Tujuan utama, bahkan hakikat, dari pajak adalah memakmurkan dan menyejahterakan masyarakat, tanpa terkecuali. Baik itu mereka yang tinggal di perkotaan maupun perdesaan. Berada di pegunungan, maupun di lembah. Berlokasi di daratan, maupun di lautan bahkan pulau-pulau kecil terpencil.

Yang kaya, apalagi yang miskin. Sedang bekerja, atau juga pengangguran, dan sebagainya.

Dorong fungsi distribusi pajak makin implementatif

Hal ini terlihat dari pengertian dan mekanisme dari pajak itu sendiri. Bahwa saat kita membayar pajak berapa pun jumlahnya, tidaklah putus terhenti sampai di situ. Justru, itulah awal proses yang bermanfaat untuk kehidupan banyak orang. Yakni, melalui penyediaan barang-barang dan jasa publik (public goods and services) yang dibutuhkan masyarakat.

Bagaimana masyarakat di pedesaan bisa menikmati arus listrik dengan harga rendah, karena ada subsidi dari pajak, sehingga bisa dapat melakukan kegiatannya (misalnya, industri rumah tangga) hingga larut malam.

Tahun 2009 ini sudah terwujud anggaran pendidikan 20% dari APBN. Bahkan ke depan, bukan tidak mungkin ada jaminan sosial bagi orang yang tidak bekerja (menganggur karena PHK). Semua itu terwujud dengan adanya pembayaran pajak yang cukup bagi APBN.

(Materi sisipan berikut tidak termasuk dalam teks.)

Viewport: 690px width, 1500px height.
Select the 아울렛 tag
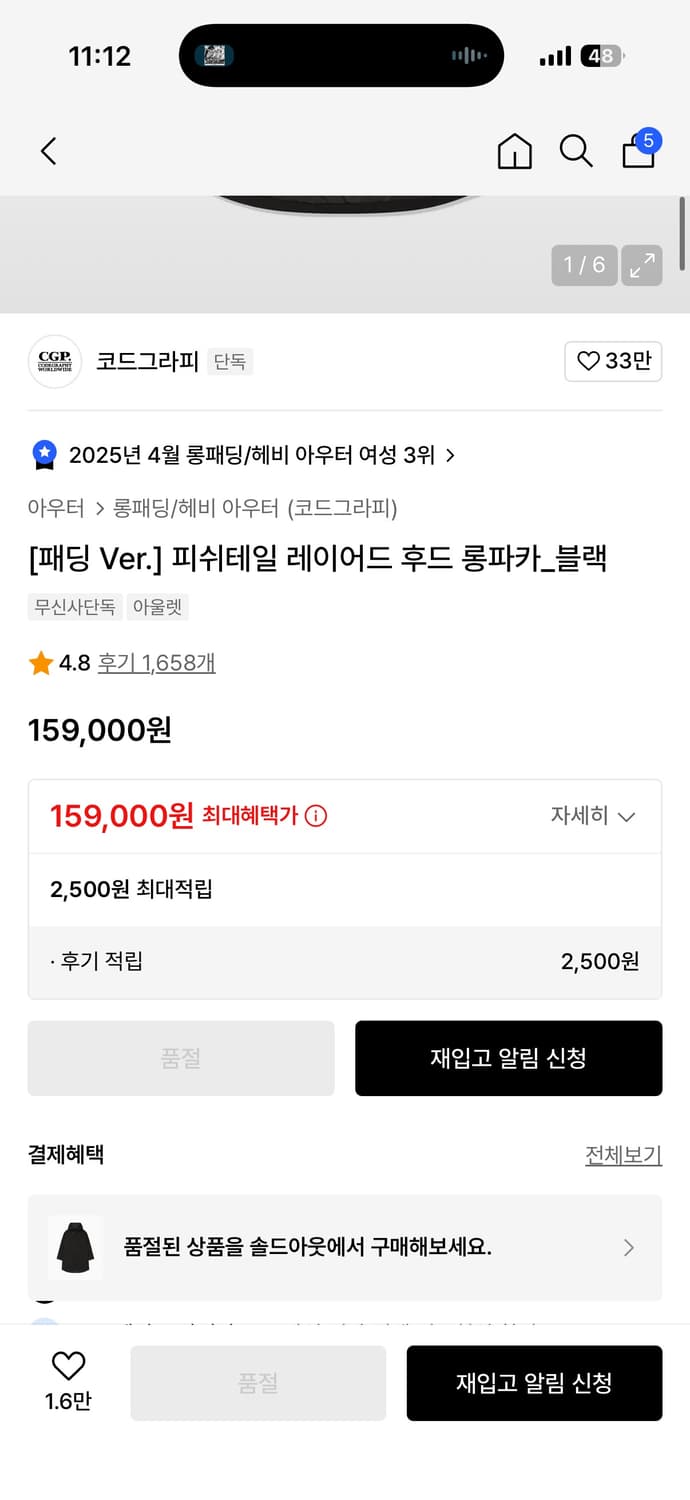click(x=157, y=607)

Terkait dengan itu, beberapa kebijakan pajak (tax policy) Indonesia terlihat cukup konstruktif stimulan. Seperti halnya masyarakat yang membeli barang yang tergolong mewah, selama ini telah dikenakan pajak penjualan atas barang mewah (PPnBM). Dasarnya Pasal 5 UU No. 8/1983 yang telah diubah terakhir dengan UU No. 18/2000 tentang Pajak Pertambahan Nilai (PPN) dan PPnBM.

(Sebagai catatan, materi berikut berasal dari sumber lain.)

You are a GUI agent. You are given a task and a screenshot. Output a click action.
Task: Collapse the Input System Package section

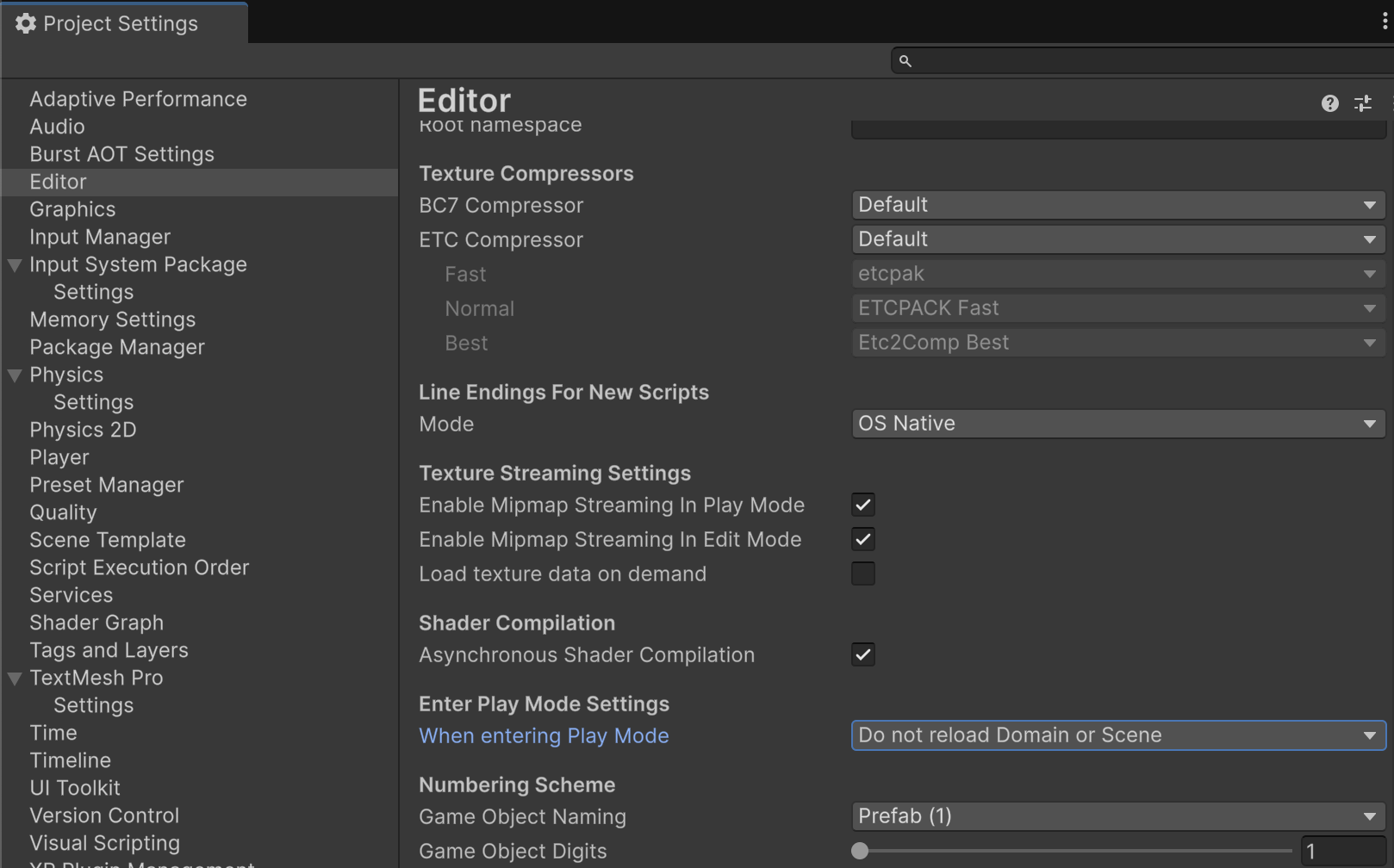click(15, 265)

Yang jadi dasar pertimbangan untuk pengenaannya adalah, pertama, perlu keseimbangan pembebanan pajak antara konsumen yang berpenghasilan rendah dengan yang tinggi. Kedua, mengendalikan pola konsumsi atas barang yang tergolong mewah. Ketiga, melindungi produsen kecil atau tradisional. Dan keempat, mengamankan penerimaan negara.

Selanjutnya, dalam amendemen UU Pajak Penghasilan (PPh) yang baru, yakni Pasal 22 UU No. 36 Tahun 2008, dinyatakan bahwa atas barang yang tergolong sangat mewah, dikenakan PPh.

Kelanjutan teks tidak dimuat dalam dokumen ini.